Arbitration is an increasingly common method for adjudicating employment related disputes. For unionized employers, labor arbitration has long been the almost universal method for resolving disputes over the interpretation of collective bargaining agreements, as well as “just cause” challenges to employee disciplines and terminations. However, even non-unionized employers are beginning to recognize the advantages of arbitration over in-court litigation of employment disputes.

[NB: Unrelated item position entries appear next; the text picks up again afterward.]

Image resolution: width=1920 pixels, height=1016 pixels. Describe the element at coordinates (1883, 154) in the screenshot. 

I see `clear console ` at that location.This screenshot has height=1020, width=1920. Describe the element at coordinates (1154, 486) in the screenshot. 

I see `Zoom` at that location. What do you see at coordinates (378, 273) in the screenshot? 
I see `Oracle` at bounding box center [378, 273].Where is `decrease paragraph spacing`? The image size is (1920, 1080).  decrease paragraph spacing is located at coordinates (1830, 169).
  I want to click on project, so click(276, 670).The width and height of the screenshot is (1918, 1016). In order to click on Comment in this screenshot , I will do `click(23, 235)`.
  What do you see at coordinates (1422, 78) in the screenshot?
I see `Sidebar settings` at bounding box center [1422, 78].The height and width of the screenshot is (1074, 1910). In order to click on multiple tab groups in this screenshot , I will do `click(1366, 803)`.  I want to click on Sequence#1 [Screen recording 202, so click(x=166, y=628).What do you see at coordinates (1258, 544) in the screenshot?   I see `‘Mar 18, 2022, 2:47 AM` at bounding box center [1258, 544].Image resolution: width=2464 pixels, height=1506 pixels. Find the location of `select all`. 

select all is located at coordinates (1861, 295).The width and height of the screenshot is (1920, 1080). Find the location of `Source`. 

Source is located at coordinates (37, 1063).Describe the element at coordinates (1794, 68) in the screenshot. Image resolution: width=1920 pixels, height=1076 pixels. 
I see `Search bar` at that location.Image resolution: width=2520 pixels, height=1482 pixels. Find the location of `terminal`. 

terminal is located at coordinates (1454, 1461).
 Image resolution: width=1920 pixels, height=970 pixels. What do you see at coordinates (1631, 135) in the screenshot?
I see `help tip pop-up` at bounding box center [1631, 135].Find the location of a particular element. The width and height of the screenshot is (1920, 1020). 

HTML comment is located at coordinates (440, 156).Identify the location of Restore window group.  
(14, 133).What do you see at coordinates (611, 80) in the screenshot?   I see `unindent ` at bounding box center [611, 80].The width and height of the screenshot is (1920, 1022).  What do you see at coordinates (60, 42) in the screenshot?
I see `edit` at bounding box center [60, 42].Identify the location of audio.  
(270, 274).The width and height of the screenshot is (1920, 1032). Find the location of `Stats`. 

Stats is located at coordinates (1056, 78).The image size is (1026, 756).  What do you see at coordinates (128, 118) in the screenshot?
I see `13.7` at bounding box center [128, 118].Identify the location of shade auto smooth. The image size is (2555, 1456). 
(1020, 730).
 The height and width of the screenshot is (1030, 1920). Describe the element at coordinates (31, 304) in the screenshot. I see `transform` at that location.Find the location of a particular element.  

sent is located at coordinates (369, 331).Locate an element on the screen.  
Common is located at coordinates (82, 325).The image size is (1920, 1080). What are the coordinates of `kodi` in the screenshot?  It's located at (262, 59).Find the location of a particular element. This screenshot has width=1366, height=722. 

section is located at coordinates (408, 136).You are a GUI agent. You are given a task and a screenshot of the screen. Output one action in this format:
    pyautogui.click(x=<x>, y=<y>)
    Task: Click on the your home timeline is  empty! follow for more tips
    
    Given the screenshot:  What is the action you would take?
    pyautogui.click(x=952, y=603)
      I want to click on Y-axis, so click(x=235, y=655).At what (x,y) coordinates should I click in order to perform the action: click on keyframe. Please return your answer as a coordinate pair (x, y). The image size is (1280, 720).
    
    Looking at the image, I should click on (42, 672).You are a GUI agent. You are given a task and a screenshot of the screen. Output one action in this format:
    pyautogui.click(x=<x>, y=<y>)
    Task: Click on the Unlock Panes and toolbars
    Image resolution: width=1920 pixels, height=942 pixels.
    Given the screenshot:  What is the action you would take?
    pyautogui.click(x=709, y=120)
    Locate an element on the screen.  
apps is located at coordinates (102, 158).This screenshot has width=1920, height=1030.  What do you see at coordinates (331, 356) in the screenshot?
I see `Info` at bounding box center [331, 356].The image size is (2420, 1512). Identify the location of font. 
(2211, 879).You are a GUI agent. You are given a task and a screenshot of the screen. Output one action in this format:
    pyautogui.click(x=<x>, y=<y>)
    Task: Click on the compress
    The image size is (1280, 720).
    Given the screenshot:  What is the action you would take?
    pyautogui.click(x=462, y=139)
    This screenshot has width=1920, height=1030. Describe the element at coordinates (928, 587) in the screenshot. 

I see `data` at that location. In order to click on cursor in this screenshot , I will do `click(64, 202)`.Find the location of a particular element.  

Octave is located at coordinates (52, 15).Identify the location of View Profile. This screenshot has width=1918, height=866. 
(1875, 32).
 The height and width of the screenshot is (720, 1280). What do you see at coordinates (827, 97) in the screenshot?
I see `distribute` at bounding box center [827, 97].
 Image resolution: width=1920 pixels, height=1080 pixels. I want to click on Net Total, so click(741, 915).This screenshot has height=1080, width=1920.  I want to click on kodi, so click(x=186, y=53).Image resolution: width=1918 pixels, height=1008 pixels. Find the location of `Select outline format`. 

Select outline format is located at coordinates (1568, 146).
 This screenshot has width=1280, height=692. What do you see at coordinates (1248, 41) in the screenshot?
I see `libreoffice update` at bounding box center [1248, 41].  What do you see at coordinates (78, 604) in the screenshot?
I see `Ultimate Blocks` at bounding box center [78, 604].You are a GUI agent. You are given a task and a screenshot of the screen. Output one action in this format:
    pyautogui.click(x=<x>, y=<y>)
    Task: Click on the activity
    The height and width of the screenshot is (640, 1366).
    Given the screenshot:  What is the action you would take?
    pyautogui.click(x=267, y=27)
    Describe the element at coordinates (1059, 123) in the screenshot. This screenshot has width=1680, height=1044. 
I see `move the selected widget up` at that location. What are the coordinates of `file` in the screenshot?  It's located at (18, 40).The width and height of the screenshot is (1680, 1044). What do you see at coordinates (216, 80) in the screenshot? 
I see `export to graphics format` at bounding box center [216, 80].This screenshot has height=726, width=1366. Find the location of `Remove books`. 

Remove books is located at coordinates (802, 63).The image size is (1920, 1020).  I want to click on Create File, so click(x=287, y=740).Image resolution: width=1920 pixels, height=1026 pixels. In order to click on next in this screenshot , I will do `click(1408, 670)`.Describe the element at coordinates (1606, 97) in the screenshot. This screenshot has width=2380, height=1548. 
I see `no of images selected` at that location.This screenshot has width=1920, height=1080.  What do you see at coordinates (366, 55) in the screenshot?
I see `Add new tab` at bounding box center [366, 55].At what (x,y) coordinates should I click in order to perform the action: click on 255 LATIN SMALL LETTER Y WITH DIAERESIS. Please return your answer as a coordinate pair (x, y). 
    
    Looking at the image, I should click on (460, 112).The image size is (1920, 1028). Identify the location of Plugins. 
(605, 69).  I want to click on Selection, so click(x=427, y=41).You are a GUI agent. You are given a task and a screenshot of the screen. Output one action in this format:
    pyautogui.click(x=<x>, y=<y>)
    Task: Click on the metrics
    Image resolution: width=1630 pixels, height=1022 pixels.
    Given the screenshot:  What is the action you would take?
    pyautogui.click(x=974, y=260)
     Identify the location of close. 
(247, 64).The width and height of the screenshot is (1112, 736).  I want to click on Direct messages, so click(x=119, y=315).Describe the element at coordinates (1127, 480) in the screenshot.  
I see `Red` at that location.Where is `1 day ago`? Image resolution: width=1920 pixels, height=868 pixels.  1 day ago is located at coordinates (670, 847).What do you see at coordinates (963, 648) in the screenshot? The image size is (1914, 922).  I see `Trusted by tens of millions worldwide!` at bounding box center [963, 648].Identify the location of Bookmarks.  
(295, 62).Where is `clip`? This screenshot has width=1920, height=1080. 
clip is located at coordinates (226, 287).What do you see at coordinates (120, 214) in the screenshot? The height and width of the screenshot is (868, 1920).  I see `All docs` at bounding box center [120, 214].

While similar in many ways to traditional litigation, effective arbitration requires a unique set of skills and experience. The availability of pre-hearing discovery, the applicable rules of evidence and appropriate procedural steps are different not only between arbitration and litigation, but also among different kinds of arbitration and even different arbitrators. A “one size fits all” approach simply will not be effective.
How Can We Help?
At Martenson, Hasbrouck & Simon LLP, we have represented clients in hundreds of arbitration proceedings all over the country. The matters we have handled have ranged from individual claims that an employee’s termination lacked “just cause” to union-wide disputes over compensation, with an excellent success rate.
In addition, we have assisted numerous clients in drafting arbitration agreements for non-unionized employees. These agreements allow employers to bypass the often slow and increasingly anti-business proceedings of the court system for a more efficient and streamlined process that still protects employee rights. However, these agreements are often subject to close judicial scrutiny and must be carefully drafted in order to be effective.